D’après Serge Pieters, les coachs ou conseillers alimentaires, les nutrithérapeutes, les nutritionnistes ne sont donc pas des termes reconnus.
"Nous ne pouvons donc pas nous prononcer sur des diplômes ou formations dans ces deux matières -hypnose et nutrithérapie- qui ne font pas partie des professions de santé", indique le SPF santé publique.
Il y a donc bien un risque d'exercice de médecine illégale
Cela ne signifie pas pour autant que les formations données ne sont pas qualitatives. "Mais il y a donc bien un risque d'exercice de médecine illégale", souligne Vinciane Charlier.

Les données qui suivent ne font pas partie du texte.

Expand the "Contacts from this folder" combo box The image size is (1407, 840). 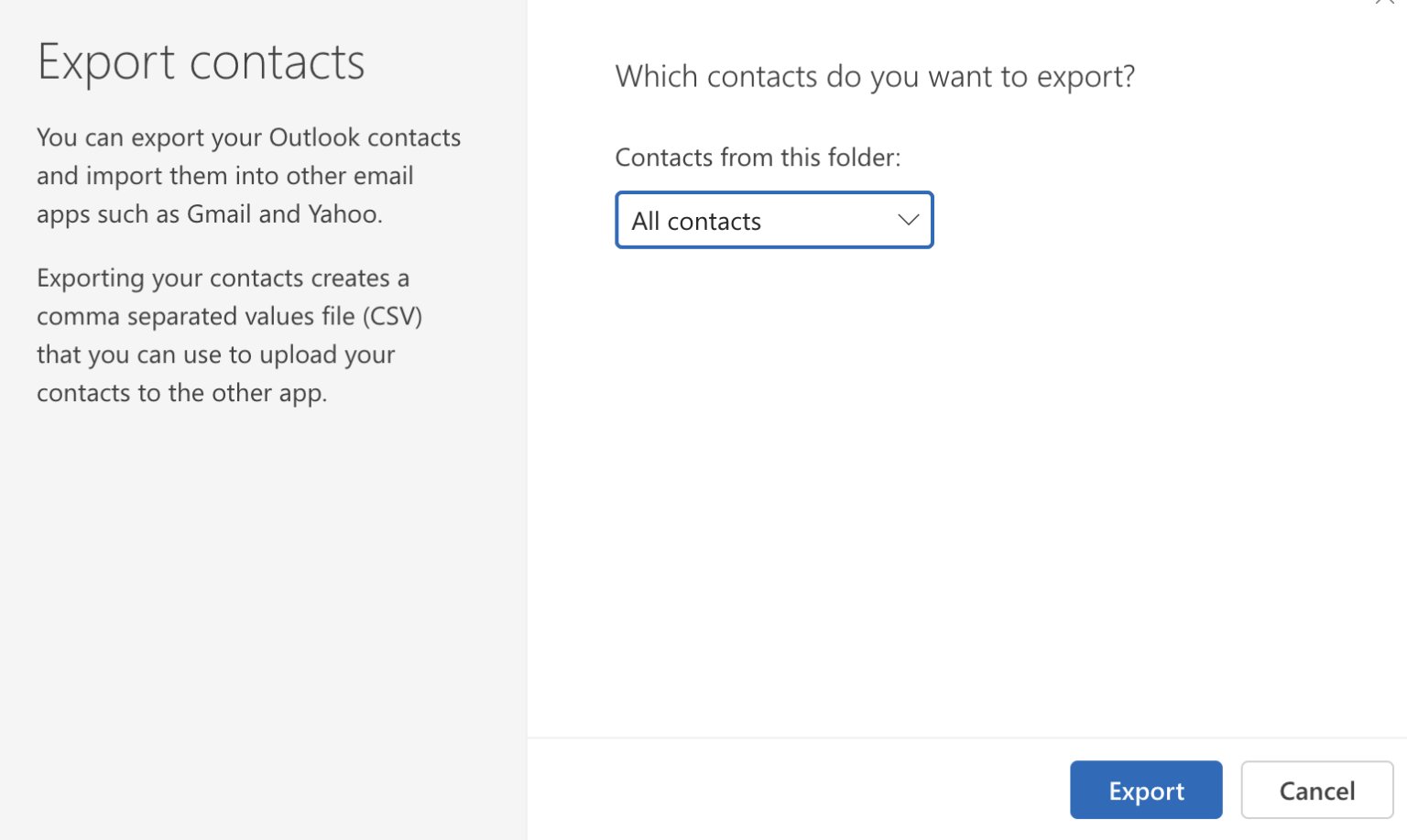point(774,220)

Certains thérapeutes pourraient abuser de la vulnérabilité de leurs patients. "Une personne a d’ailleurs été condamnée à une peine de prison pour ce genre d’irrégularités suite à des plaintes. Des patients ont été abusés par cette personne sans diplôme reconnu qui pratiquait des tarifs ahurissants", révèle le diététicien.
D’après lui, au-delà d’un éventuel abus au niveau financier, il y a aussi un risque au niveau de la santé des patients. "J’ai reçu en consultation des personnes qui avaient reçu une liste d’interdictions alimentaires, ce qui a en fait créer des carences", dénonce Serge Pieters, tout en rappelant que beaucoup de mutualités proposent des remboursements partiels quand un patient consulte un diététicien.
Porter plainte auprès du SPF santé publique
En cas de problème éventuel, il conseille aux patients de porter plainte. "Si une personne se sent abusée ou arnaquée par rapport à une pratique qui n’est pas en adéquation par rapport aux règles établies, qu’elle n’hésite pas à porter plainte auprès du SPF santé qui possède une cellule contre le charlatanisme. Le mieux est de constituer un dossier avec des preuves comme des factures et des prescriptions", recommande Serge Pieters.
Une démarche que pourrait donc entreprendre Amélie. Ce sera alors aux autorités compétentes de trancher sur les pratiques de sa thérapeute. "Je crois qu’il est crucial de sensibiliser le public à cette problématique", estime en tout cas la mère de famille.